At least one family member of each of the 13 killed is expected to testify during the two-day hearing, the (Austin, Texas) American- Statesman said.
Hasan has expressed no remorse for his actions. He said his only regret was being paralyzed by police officers who shot him in ending the attack.
After Friday's conviction, military judge Col. Tara Osborn told Hasan the sentencing phase would be "very complicated" and said she wanted him to approach it "with eyes wide open," KCEN said.
She advised him, as she has throughout the trial, "it would be unwise to represent yourself." But he said, as he has since firing his defense team, he would represent himself and waive his right to legal counsel.
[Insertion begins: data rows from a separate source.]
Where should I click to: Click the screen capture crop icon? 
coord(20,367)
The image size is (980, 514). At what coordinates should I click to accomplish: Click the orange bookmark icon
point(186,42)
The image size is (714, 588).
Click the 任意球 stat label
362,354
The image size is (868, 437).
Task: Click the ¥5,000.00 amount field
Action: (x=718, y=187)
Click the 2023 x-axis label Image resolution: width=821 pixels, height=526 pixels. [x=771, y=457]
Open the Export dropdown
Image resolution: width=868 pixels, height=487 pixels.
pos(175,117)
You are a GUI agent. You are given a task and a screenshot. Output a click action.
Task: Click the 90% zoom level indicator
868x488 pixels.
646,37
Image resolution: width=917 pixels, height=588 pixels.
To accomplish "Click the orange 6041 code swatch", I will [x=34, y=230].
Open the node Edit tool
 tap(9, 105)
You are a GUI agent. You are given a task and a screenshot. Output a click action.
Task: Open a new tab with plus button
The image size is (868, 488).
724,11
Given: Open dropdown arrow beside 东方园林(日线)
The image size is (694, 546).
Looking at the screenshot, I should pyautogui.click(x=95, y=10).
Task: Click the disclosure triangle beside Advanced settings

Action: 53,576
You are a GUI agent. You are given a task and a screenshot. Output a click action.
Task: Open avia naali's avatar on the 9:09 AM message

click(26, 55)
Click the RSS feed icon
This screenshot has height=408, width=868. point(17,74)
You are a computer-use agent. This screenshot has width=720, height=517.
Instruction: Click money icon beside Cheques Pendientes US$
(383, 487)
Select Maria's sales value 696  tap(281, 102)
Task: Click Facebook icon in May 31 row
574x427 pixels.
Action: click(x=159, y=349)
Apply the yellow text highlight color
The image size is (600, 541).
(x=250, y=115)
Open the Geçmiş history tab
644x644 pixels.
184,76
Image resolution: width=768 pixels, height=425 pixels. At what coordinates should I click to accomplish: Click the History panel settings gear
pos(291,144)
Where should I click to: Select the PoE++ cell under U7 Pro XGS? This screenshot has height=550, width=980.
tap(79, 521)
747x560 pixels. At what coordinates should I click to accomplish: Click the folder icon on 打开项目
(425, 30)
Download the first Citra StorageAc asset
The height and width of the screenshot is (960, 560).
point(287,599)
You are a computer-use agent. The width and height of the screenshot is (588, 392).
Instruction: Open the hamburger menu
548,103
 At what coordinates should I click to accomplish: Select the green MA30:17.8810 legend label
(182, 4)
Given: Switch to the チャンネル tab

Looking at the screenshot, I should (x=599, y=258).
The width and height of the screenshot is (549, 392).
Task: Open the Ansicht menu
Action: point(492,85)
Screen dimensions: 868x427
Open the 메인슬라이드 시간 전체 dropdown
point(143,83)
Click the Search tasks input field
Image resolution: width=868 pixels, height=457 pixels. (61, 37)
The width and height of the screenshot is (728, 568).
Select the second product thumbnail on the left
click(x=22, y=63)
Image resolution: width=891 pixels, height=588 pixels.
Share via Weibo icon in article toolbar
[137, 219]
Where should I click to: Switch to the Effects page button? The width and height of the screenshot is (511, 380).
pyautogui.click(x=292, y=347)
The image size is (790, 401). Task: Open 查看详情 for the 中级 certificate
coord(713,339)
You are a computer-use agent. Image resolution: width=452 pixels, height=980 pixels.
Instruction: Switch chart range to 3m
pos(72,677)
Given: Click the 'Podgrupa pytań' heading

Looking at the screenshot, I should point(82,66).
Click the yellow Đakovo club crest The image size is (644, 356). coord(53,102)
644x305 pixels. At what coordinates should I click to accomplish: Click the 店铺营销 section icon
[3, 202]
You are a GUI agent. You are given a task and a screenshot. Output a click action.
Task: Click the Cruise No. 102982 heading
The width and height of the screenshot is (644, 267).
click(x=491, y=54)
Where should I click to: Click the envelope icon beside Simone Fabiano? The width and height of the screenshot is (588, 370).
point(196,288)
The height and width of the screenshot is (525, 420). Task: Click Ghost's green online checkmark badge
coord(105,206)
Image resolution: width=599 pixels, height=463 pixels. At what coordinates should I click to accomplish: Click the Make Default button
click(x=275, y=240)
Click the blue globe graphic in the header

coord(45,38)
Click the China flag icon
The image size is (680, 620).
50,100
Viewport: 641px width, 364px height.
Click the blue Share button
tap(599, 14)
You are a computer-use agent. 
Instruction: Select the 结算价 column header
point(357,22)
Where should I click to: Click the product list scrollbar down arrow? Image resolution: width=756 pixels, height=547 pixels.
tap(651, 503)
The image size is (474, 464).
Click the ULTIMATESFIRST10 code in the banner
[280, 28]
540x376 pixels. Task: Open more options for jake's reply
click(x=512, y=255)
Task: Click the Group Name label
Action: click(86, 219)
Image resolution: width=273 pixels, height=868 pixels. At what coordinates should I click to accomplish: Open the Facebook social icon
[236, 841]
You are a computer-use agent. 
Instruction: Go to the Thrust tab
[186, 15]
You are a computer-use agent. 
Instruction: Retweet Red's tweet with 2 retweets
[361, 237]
No defendant in a military capital-punishment case has represented himself in modern times, The New York Times said.
His former defense team, which worked on his case for years, had argued to the judge Hasan was encouraging rather than fighting a death sentence. Hasan will then have an opportunity to plead in his own defense Tuesday.
He can decline to speak, make a statement under oath, which would give prosecutors a chance to cross-examine him, or make a statement without taking an oath.
The last option means he could not be cross-examined, but prosecutors could still rebut his statement.
After the prosecution rested Wednesday, Hasan presented no defense. He declined to make a closing argument Thursday.
He could become the first U.S. soldier in 52 years executed in the military's death chamber at Fort Leavenworth, Kan.
All jurors must agree on the death penalty, and President Obama must approve it. Otherwise, Hasan could receive life imprisonment.